Dr. Peter Venkman: Not that I know of.
[She slams the door in his face. Venkman knocks again]
Dana Barrett: Are you the Keymaster?
Dr. Peter Venkman: Yes. Actually I'm a friend of his, he asked me to meet him here.

Dana Barrett: You know, you don't act like a scientist.
Dr. Peter Venkman: They're usually pretty stiff.
Dana Barrett: You're more like a game show host.

Dr. Peter Venkman: Oh, my *God*. Look at all the junk food!
Dana Barrett: Oh, dammit. Look, this wasn't here...
Dr. Peter Venkman: You actually eat this?
Dana Barrett: Look, this wasn't here! There was *nothing* here! There was this... space!
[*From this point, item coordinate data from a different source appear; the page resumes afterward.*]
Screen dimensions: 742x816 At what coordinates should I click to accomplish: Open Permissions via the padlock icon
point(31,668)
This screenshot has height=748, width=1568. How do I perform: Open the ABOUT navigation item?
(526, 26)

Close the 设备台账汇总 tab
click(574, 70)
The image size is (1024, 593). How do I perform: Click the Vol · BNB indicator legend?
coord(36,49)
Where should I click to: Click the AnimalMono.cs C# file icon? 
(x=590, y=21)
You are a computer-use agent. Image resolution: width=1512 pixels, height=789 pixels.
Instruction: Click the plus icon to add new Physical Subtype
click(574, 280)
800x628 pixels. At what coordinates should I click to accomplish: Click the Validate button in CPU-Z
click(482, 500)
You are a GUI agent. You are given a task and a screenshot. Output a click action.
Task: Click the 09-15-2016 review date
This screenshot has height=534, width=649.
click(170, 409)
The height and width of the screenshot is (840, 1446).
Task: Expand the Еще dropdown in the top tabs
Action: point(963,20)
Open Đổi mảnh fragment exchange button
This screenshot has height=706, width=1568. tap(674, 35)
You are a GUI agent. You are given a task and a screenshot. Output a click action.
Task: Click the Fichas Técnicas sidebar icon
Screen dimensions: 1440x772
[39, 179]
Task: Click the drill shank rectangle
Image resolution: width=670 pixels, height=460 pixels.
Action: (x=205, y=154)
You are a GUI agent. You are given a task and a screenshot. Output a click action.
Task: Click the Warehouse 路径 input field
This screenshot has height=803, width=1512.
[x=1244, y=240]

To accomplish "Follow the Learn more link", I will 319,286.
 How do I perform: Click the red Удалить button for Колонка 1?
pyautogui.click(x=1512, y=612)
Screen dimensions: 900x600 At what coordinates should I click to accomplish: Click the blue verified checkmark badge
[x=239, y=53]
And there was a building or something with flames coming out of it, and there were creatures writhing around, and they were growling and snarling. And there were flames, and I heard a voice say "Zuul"! It was right here.
Dr. Peter Venkman: Well, I'm sorry, I'm just not getting any reading.
Dana Barrett: Well, are you sure you're using that thing correctly?
Dr. Peter Venkman: Well, I... I think so, but I'm sure there are no animals in there.
Dana Barrett: Well that's just great. Either I have a monster in my kitchen or I'm completely crazy.
Dr. Peter Venkman: [smiles] I don't think you're crazy.
Dana Barrett: [sarcastically] Oh, good, that makes me feel so much better.